Suddenly, all was silent again. She shifted in her seat, still holding my gaze, which I finally broke when I heard others shuffling toward the exit. We were directed towards the rear door of the Armory, where staffers handed us leaflets with copies of each performer’s visa application and short texts from various experts explaining the mourning rituals we’d just observed.

Time had passed so quickly that I only managed to go inside five of the 11 towers before being spit out on the street, shaken by the rawness and forced intimacy of my encounters with the mourners.

Thumbing through the leaflet on the subway home, I wondered where each mourner went to sleep that night, and how exhausting it would be to manifest grief on cue—six times a night and six nights a week, no less.

It was easy to forget during each encounter with the mourners that these were professionals— that grieving was indeed their occupation (hence the show’s title).

This didn’t detract from what felt like expressions of very genuine, profound grief. Indeed, Simon designed the show with this tension in mind.

“Everything exists on this line between performance and authenticity,” she said. “You can feel something quite extreme and also be conscious of the fact that it’s a performance, and of the contradiction in our minds between those two states.”

When conceiving the project, she thought of the “broadcasting of tragedy” over the last four years—the way that nations grieve together, the ceremonies that surround global tragedies, and the “abstraction when there’s no body at the center, no identifiable or visible loss” in organized performances of grief.

Simon wanted to look outside conventional ceremonies in which the practice of grieving loss is often organized by government and religion. That’s why most of the mourning performed in An Occupation of Loss is rooted in pre-Islamic, pre-Christian practices—something most observers won’t know until they read the pamphlet after the show, or press coverage beforehand.

She was also interested in having the mourners in a space without context or language, where professional mourners could “claim agency and perform and guide and shape that abstract space.”

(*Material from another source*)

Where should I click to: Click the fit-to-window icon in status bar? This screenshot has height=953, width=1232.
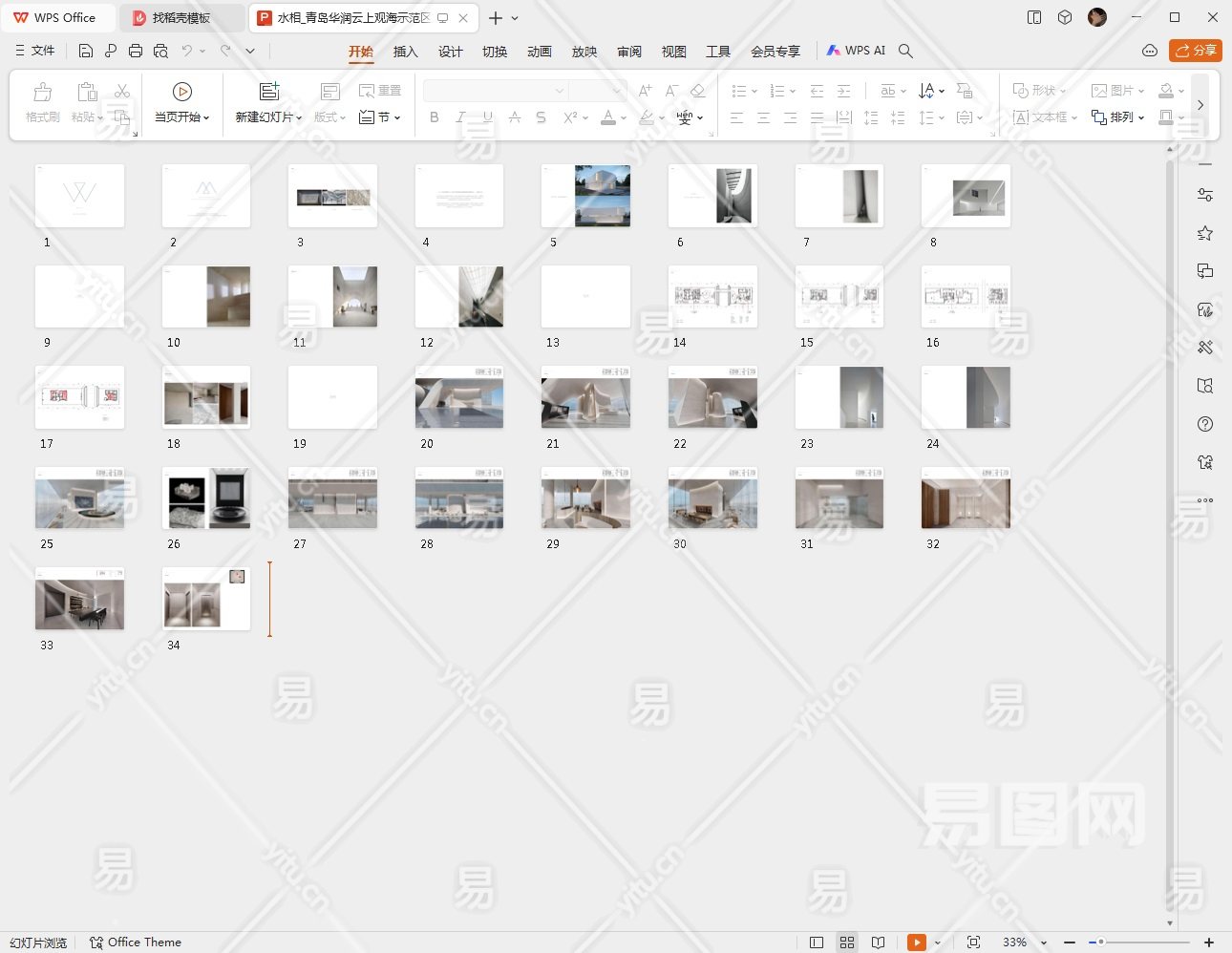[x=973, y=942]
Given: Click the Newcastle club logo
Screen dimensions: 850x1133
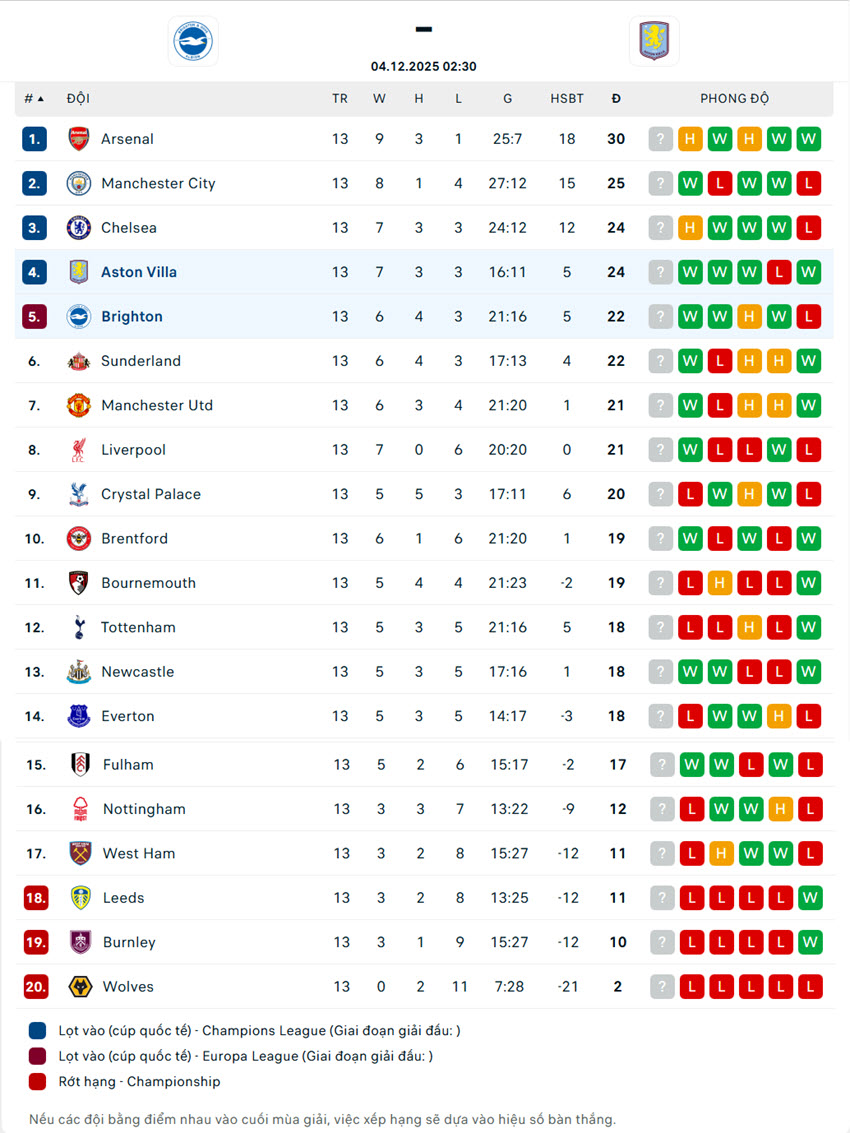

We don’t always think of the tension between spontaneity and script in organized grieving ceremonies, which is part of what Simon hoped to convey in her show.

The mourners are there to “embody loss, to direct grief, and to generate emotion,” she said. It’s a lot, but it’s not that different from what we expect our nation’s leaders to do when mourning national tragedies.

Think, for example, of the powerful response that President Obama elicited when he sang the first few lines of “Amazing Grace” during his eulogy for Reverend Clementa C. Pinckney, who was shot dead during the massacre at Charleston’s Emanuel A.M.E. Church.

The intensity of our response shows how desperately we want our political leaders not just to embody our grief, but to do so in a way that is at once appropriate and authentic.

Simon’s show makes us confront that craving—and challenges us to be present enough to appreciate those moments of spontaneity in the performance.